11. An apparatus for manufacturing a reducing agent for exhaust aftertreatment, wherein the apparatus comprises:

a) A catalytic evaporator;

b) A raw exhaust gas input line to the catalytic evaporator, the raw exhaust gas input line being adapted to introduce raw exhaust gas containing nitrogen oxides into the catalytic evaporator;

c2 A feed line adapted to introduce a mixture comprising urea and fuel into the catalytic evaporator;

d) A line arranged to introduce the generated reductant into an exhaust system of the engine,

Wherein the individual reducing agents are provided by varying the reactant flows of the fuel, urea solution, raw exhaust gas containing nitrogen oxides and depending on the operating point in the engine integrated characteristic.

12. An apparatus for manufacturing a reducing agent for exhaust aftertreatment, wherein the apparatus comprises:

a) A catalytic evaporator;

b) A raw exhaust gas input line to the catalytic evaporator, the raw exhaust gas input line being adapted to introduce raw exhaust gas containing nitrogen oxides into the catalytic evaporator;

c2 A feed line adapted to introduce a mixture comprising urea and fuel into the catalytic evaporator;

d) A line arranged to introduce the generated reducing agent into the exhaust gas aftertreatment system,

Wherein the individual reducing agents are provided by varying the reactant flows of the fuel, urea solution, raw exhaust gas containing nitrogen oxides and depending on the operating point in the engine integrated characteristic.

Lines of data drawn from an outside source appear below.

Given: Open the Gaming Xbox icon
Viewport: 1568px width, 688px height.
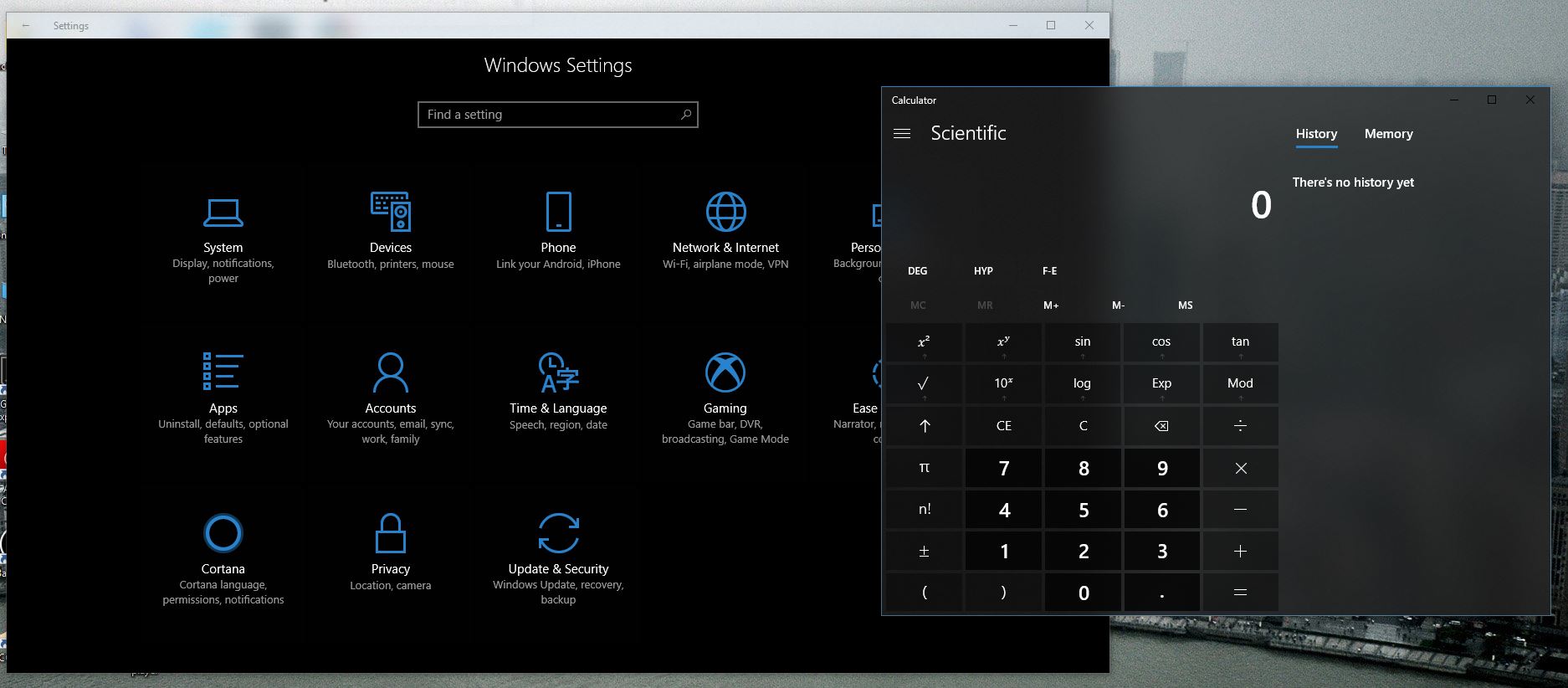Looking at the screenshot, I should [x=725, y=372].
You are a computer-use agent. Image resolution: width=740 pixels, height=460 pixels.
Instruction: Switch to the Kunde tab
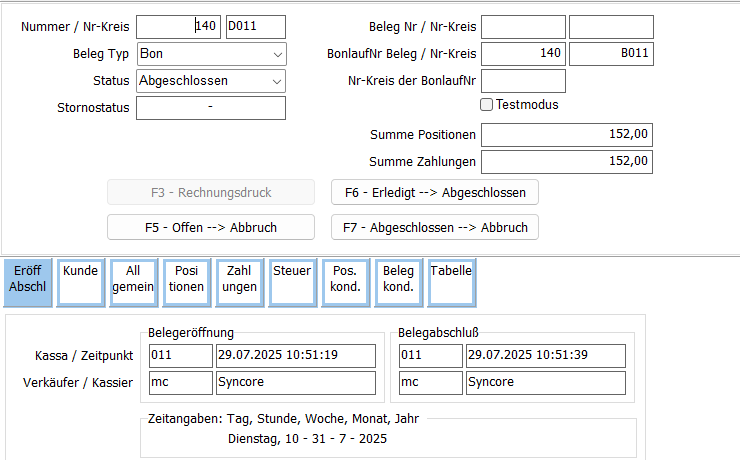click(80, 280)
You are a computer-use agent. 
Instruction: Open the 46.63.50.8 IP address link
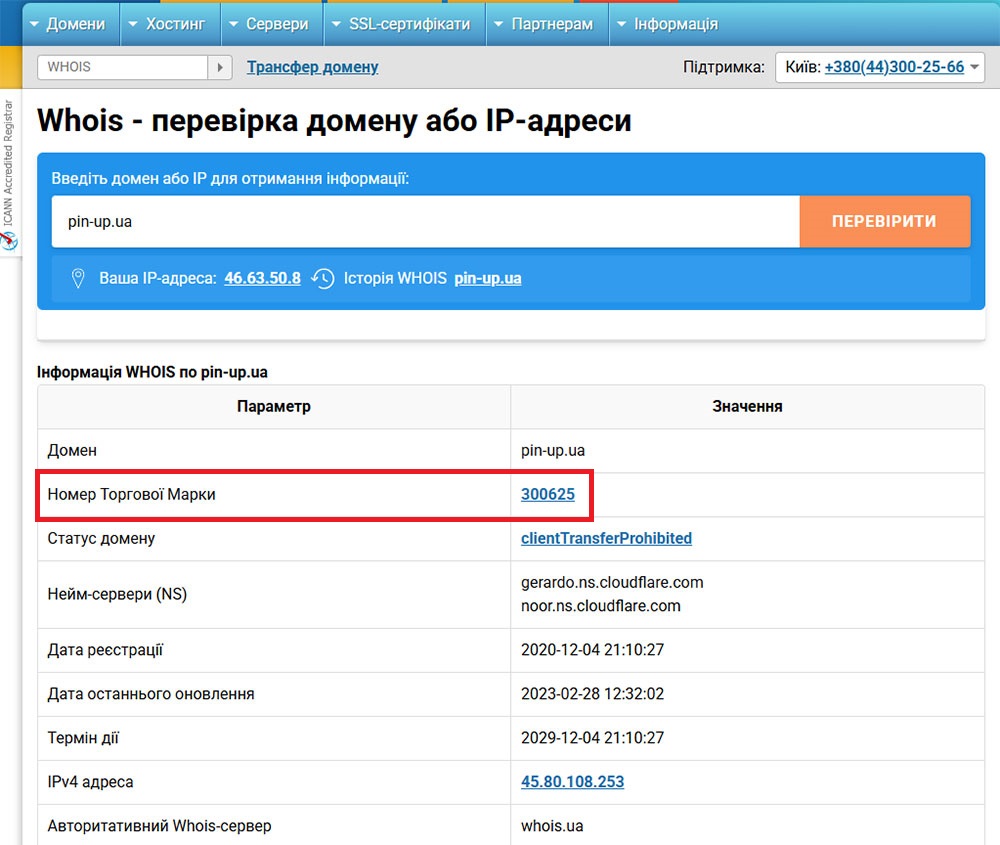[262, 278]
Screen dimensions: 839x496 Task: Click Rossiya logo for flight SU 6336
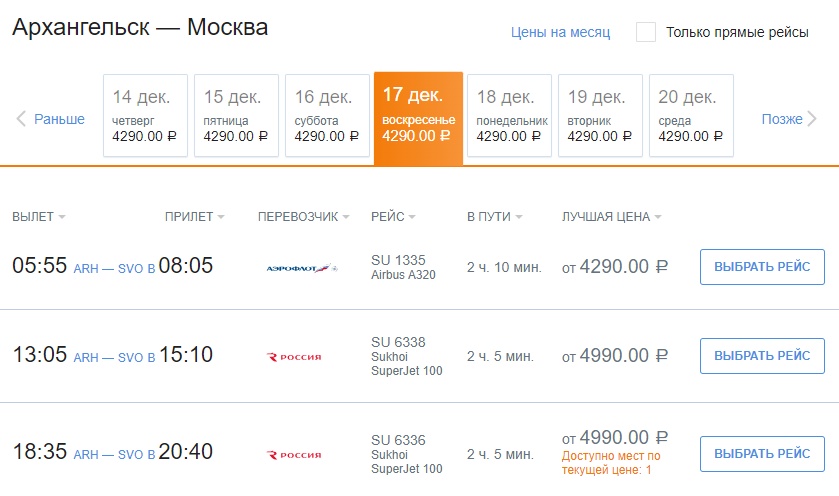[x=294, y=455]
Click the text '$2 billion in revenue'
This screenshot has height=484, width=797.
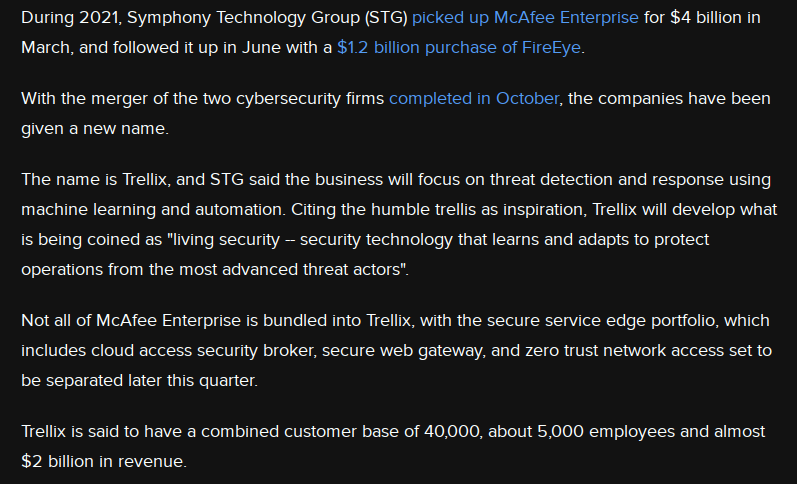pyautogui.click(x=103, y=462)
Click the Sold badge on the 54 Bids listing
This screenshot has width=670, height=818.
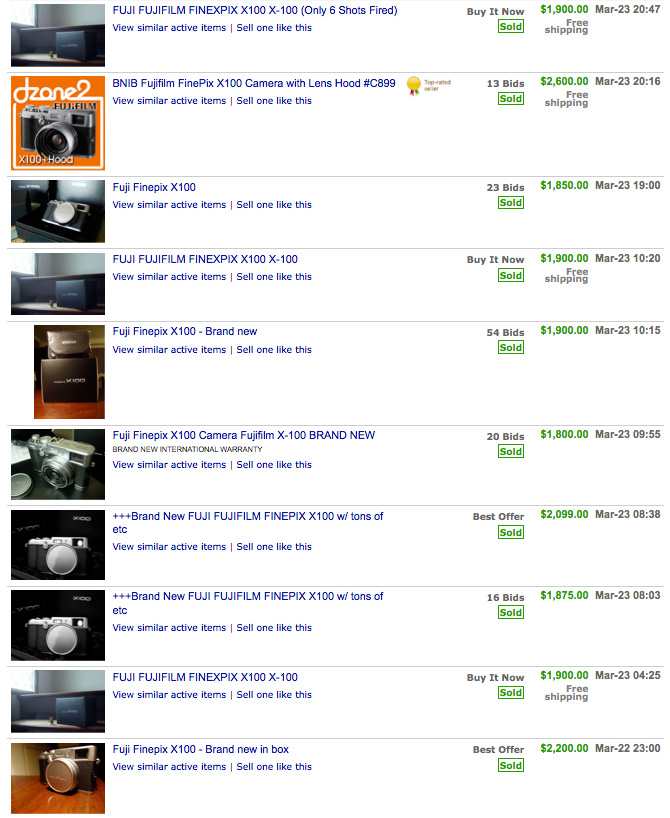click(x=511, y=347)

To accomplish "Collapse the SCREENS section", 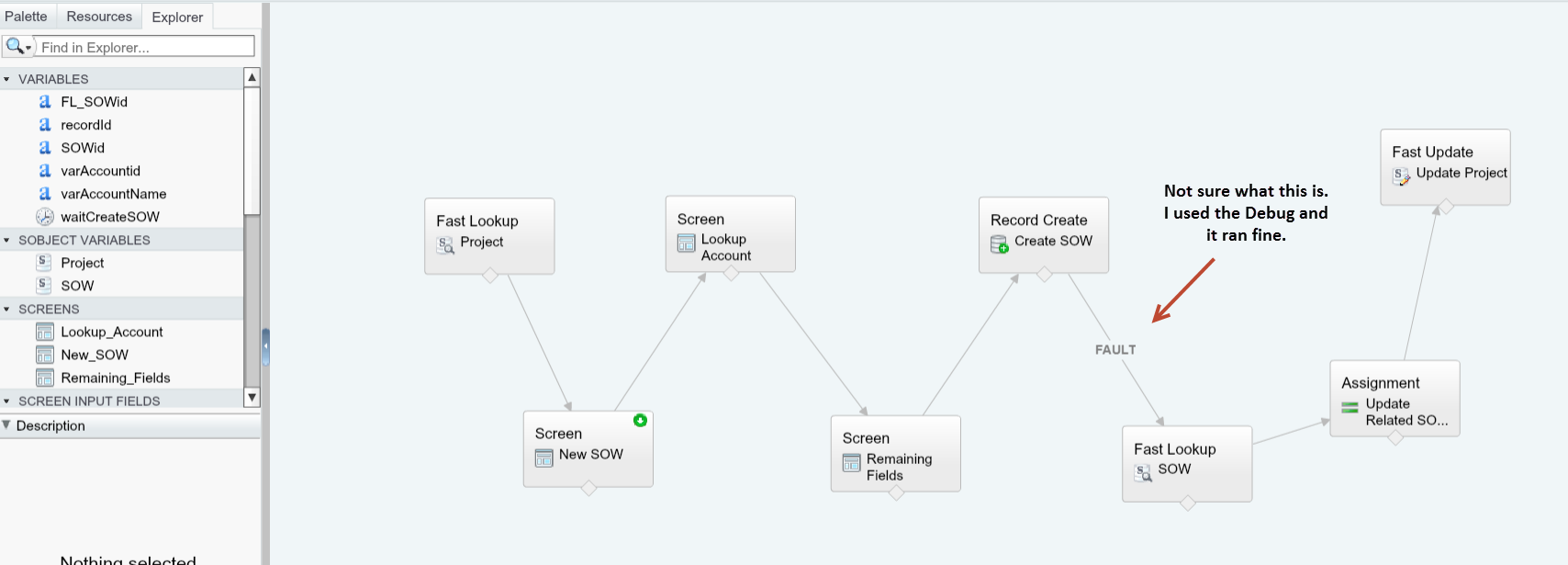I will [x=7, y=309].
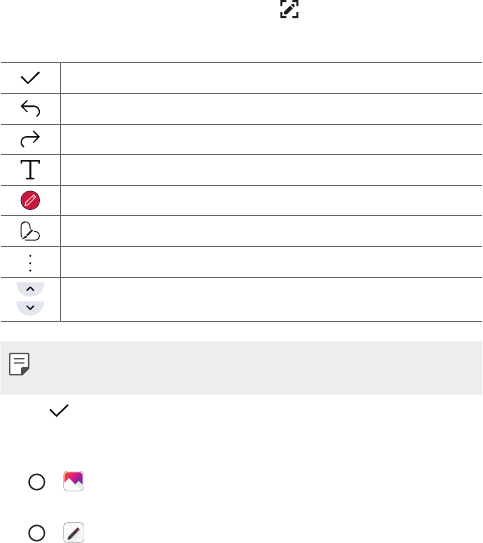Select the redo curved arrow icon
483x543 pixels.
click(30, 139)
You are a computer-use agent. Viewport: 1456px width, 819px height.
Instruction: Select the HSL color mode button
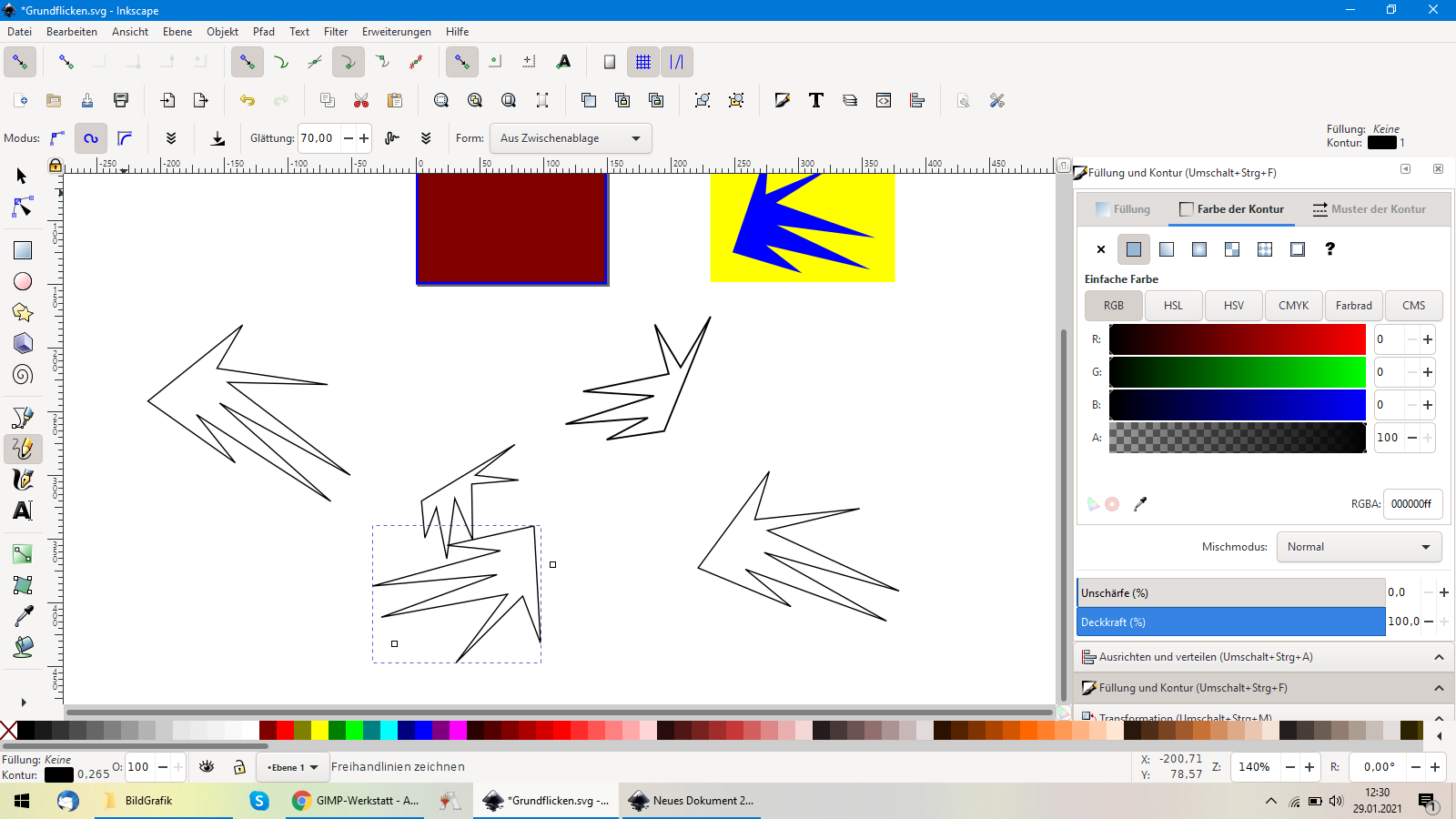click(1173, 306)
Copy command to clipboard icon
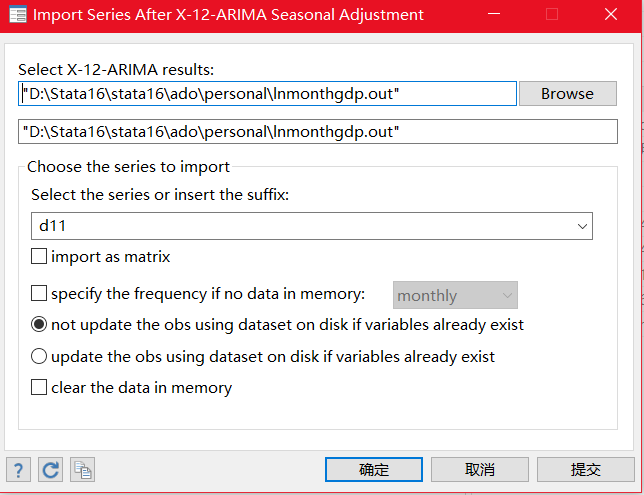This screenshot has width=644, height=495. (x=82, y=469)
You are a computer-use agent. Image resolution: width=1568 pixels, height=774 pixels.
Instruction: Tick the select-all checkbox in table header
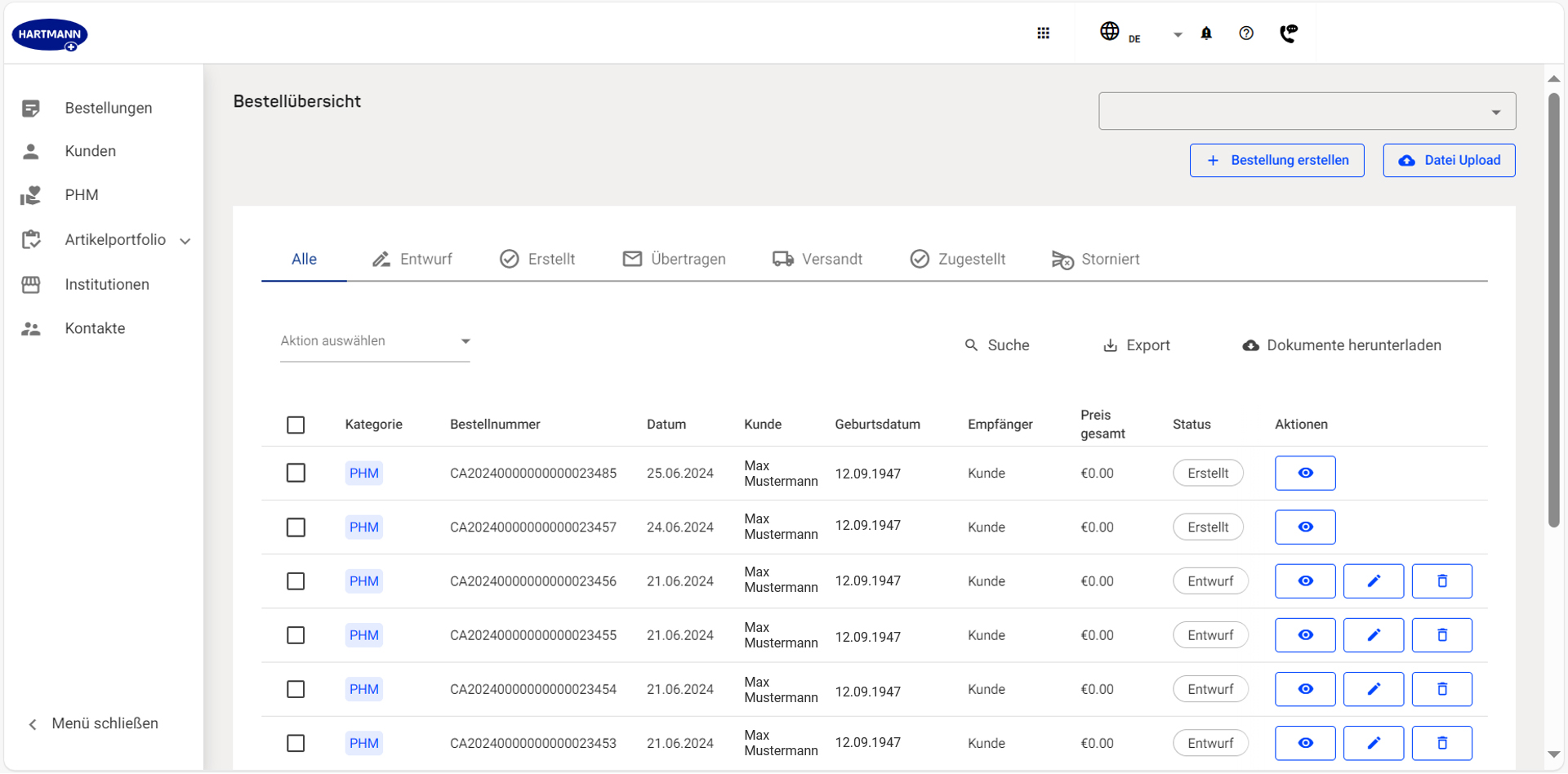[x=296, y=425]
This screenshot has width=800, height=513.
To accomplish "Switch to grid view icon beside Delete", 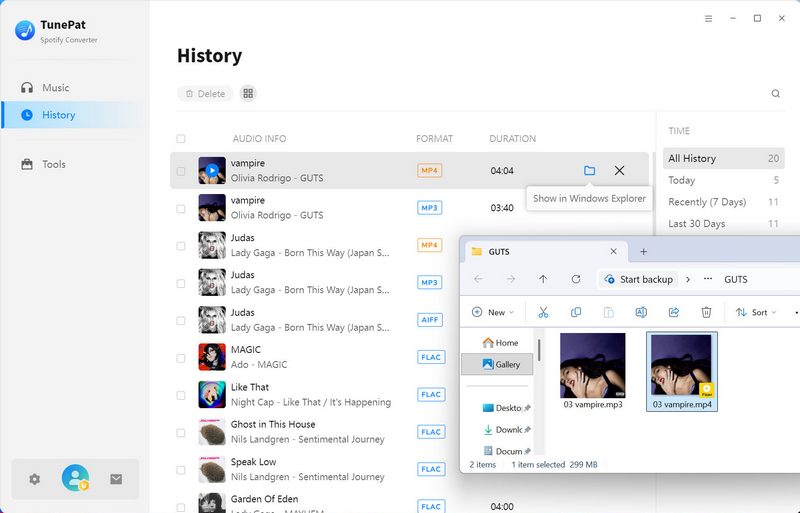I will 248,94.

13. The apparatus according to any one of claims 9 to 12, wherein the apparatus further has an oxidant input line to the catalytic evaporator, the oxidant input line being adapted to introduce an oxidant into the catalytic evaporator.

14. The apparatus of any one of claims 9 to 12, wherein the exhaust aftertreatment system comprises an apparatus for hydrolysis and an apparatus for selective catalytic reduction.